* Start *

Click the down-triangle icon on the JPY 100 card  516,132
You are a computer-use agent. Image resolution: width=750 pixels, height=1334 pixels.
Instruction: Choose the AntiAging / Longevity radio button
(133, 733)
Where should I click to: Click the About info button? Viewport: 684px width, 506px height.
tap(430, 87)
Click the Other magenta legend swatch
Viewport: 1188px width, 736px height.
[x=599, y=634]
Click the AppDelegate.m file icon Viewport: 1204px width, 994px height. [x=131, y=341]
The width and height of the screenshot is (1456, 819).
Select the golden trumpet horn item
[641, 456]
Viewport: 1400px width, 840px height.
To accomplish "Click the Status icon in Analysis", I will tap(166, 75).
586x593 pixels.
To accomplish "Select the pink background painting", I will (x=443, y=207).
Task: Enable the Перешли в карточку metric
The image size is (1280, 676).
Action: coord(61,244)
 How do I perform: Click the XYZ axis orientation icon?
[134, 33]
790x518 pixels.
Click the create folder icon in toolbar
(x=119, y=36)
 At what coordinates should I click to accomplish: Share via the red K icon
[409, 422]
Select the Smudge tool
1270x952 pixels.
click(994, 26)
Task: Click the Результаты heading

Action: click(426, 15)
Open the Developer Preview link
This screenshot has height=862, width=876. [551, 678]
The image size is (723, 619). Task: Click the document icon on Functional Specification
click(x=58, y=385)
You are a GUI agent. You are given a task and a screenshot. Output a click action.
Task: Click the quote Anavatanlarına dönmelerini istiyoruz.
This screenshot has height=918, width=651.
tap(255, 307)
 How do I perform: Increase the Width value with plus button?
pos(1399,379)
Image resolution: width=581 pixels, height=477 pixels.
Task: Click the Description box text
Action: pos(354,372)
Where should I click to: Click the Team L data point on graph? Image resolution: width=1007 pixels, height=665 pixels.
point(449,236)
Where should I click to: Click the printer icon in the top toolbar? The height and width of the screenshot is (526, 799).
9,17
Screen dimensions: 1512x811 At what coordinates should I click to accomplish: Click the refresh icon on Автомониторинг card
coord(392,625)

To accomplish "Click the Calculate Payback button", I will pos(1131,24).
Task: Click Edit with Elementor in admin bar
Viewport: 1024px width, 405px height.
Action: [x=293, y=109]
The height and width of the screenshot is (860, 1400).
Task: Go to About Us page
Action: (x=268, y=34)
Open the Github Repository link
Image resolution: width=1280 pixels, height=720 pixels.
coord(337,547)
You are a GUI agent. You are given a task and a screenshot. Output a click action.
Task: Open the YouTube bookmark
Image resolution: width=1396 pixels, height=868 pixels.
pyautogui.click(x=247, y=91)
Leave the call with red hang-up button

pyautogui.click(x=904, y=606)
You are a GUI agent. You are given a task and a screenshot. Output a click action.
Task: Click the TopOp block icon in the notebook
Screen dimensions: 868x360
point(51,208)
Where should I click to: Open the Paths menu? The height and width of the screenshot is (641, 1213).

* End *

▸ **WHAT THIS TASK INVOLVES**: Starting at the line that has "The image size is (723, 619)." and stopping after the line that has "tap(255, 307)", give that data as a two-column CSV with the headers input and output. Use one row for each item, with its text in one quoted field and its answer in the other, and turn any line breaks into spaces.

▸ **ANSWER**:
input,output
"The image size is (723, 619). Task: Click the document icon on Functional Specification","click(x=58, y=385)"
"You are a GUI agent. You are given a task and a screenshot. Output a click action. Task: Click the quote Anavatanlarına dönmelerini istiyoruz. This screenshot has height=918, width=651.","tap(255, 307)"